How is AI Impacting the Underwriting Process of Cyber Insurers?

AI automation can streamline the underwriting process, allowing for optimised risk assessment and tailored policy premiums. AI systems can analyse large volumes of data to spot patterns and predict cyber risks, giving cyber insurers valuable insights to calibrate their coverage offerings effectively.

• What Challenges Could AI Pose to Cyber Insurance Underwriters?

Despite AI’s benefits, its rapid evolution poses considerable challenges to underwriters. Unpredictable AI-powered cyberattacks could lead to vast across-the-board losses for insurance companies, potentially destabilising the insurance market. There is, thus, a need for comprehensive risk management and adaptability within the insurance industry.

• What are the Trends in Premiums Because of the Shift in the Cyber Risk Landscape?

As AI changes the cybersecurity landscape, it also influences insurance premiums. Unknown variables in AI-associated cyber threats could lead to higher premiums. Insurers and companies may need to leverage AI in risk assessment and underwriting procedures to balance coverage and cost.

What’s Covered by Business Cyber Insurance in South Africa?

Traditional risks like a privacy breach, ransomware attacks, and cyber events that are known and listed in your policy are usually covered by service providers. But new AI-powered risks to cyber security may not be. Coverage differs depending on your provider, but here are some commonalities:

1. Common Inclusions and Exclusions in Cyber Insurance

Common inclusions in cyber liability insurance often cover legal costs, public relations efforts, and digital forensics in the aftermath of a cyber breach. However, companies must be aware of common exclusions, such as losses from unencrypted devices, outdated software, and physical theft.
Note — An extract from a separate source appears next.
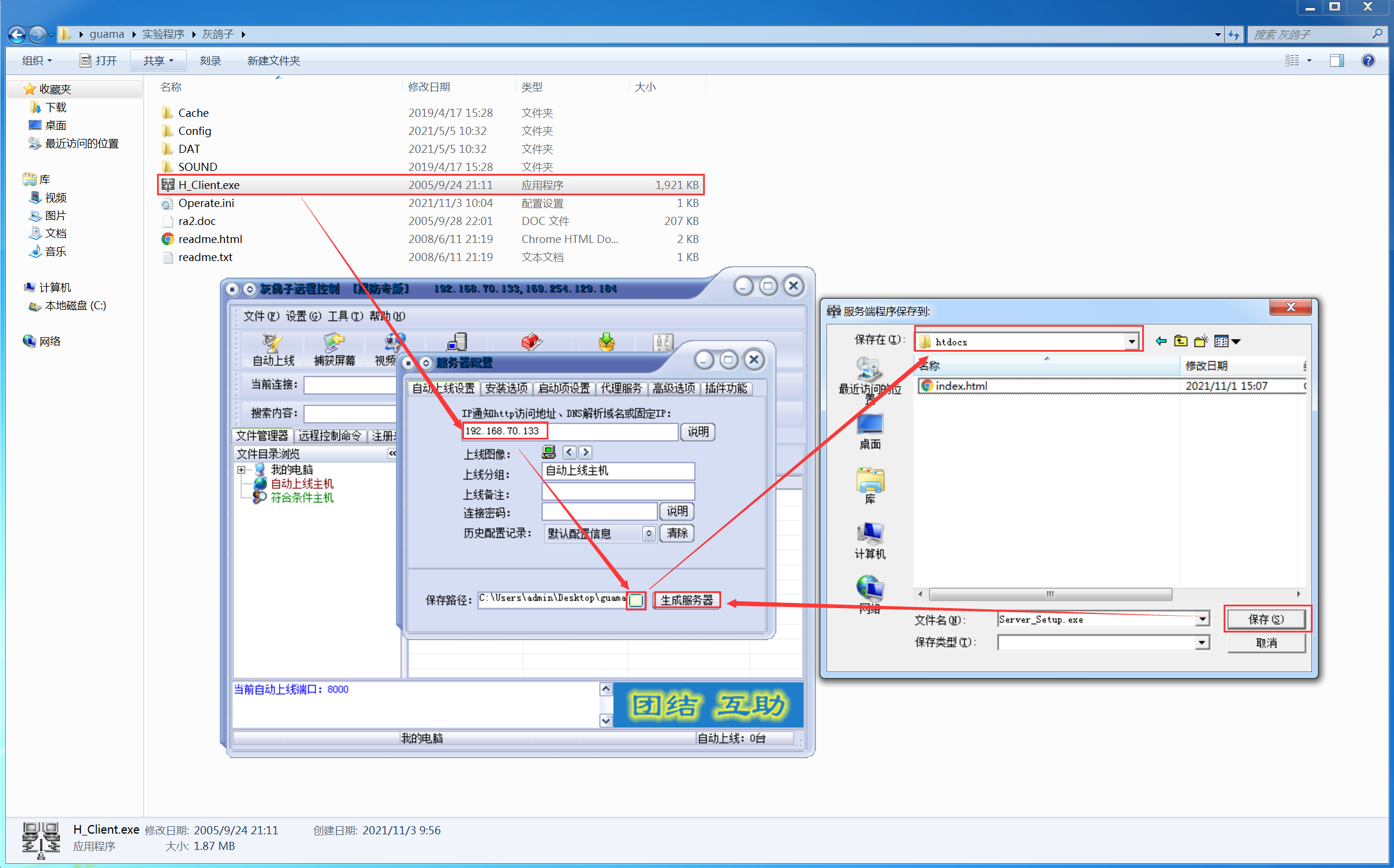
Task: Click the browse icon beside 保存路径
Action: coord(636,600)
Coverage against AI threats varies significantly amongst insurers and policies must be diligently scrutinized to bridge any gaps in coverage.
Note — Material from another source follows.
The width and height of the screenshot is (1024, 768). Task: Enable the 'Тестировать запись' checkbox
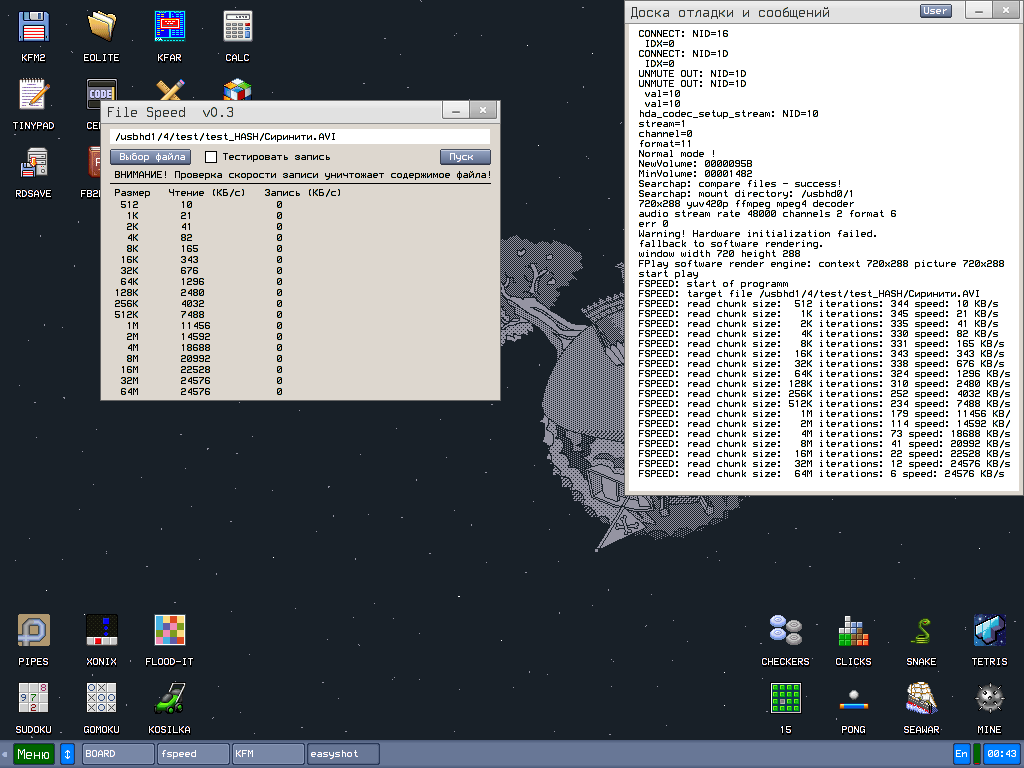coord(211,157)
2. How Variations in the Use of AI Could Impact What is Covered

Variations in the use of AI by cyber criminals could significantly impact what is covered by cyber insurance. Innovative and evolving attacks might not fall within the purview of traditional insurance policies, requiring carriers to continually innovate and adapt their products to the ever-changing variance of AI-induced threats.
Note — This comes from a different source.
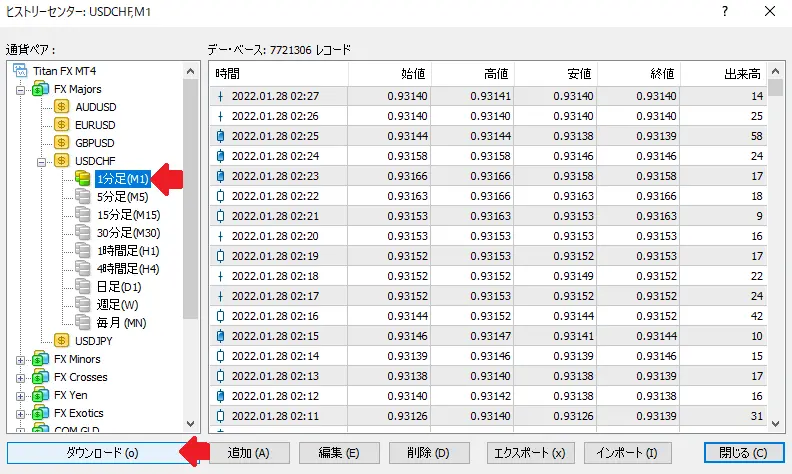Viewport: 792px width, 474px height.
Task: Select the GBPUSD symbol icon
Action: pos(62,143)
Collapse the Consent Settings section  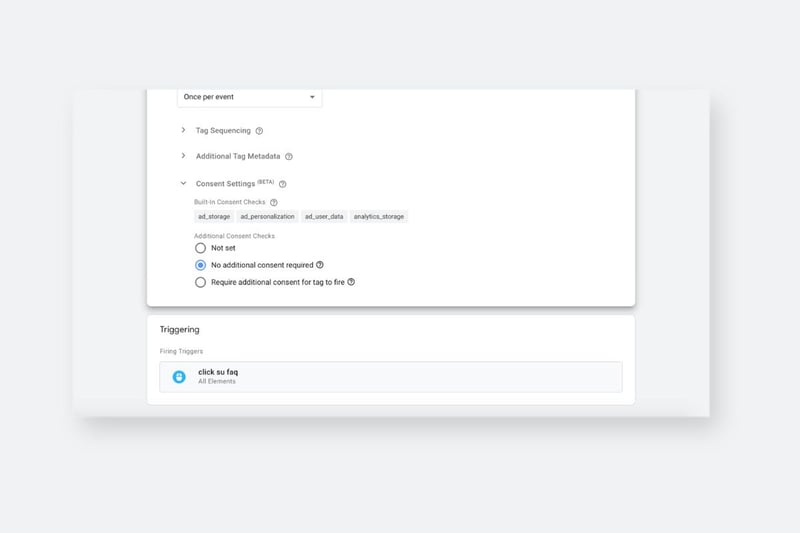click(x=183, y=183)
Can AI Help Secure Your Business Against New Cyber Threats?

To combat AI-powered cyber threats, businesses must integrate AI into their cybersecurity defences. Investing in AI-driven security technologies not only enhances a business’s defensive posture but also demonstrates to insurers a commitment to mitigating risk, potentially influencing the terms and cost of cyber insurance coverage.

Use AI in Cybersecurity

AI can also be used in countering cyber threats. Machine learning algorithms can predict and detect anomalous behaviour in network activity, thereby identifying potential threats before they cause significant damage. Cyber risk management should involve strategically leveraging AI to counter cyber threats, boosting the business’s resilience, and potentially reducing insurance costs.

Using AI for real-time threat detection and analysis enables companies to identify and mitigate sophisticated attacks before they cause harm. For instance, AI can analyse patterns of network traffic to pinpoint anomalies indicative of a cybersecurity threat, providing an essential layer of defence against the dynamic tactics employed by AI-augmented cybercriminals.

Corporate cybersecurity Against Malware, Phishing, and Social Engineering

Businesses need to adopt the best practices in corporate cybersecurity to stand against AI threats. This includes employee training to recognise phishing attempts, robust measures against malware, regular security audits, and investment in AI-powered solutions to harden defences against sophisticated cyber attacks.

As we look toward 2024, we anticipate AI-enabled crimes will continue to evolve, presenting new challenges for the cyber insurance industry. However, opportunities for AI to aid in risk prediction, underwriting, and loss control also await. Companies that invest in AI risk management, robust security measures, and comprehensive cyber insurance will be better prepared to navigate this evolving landscape.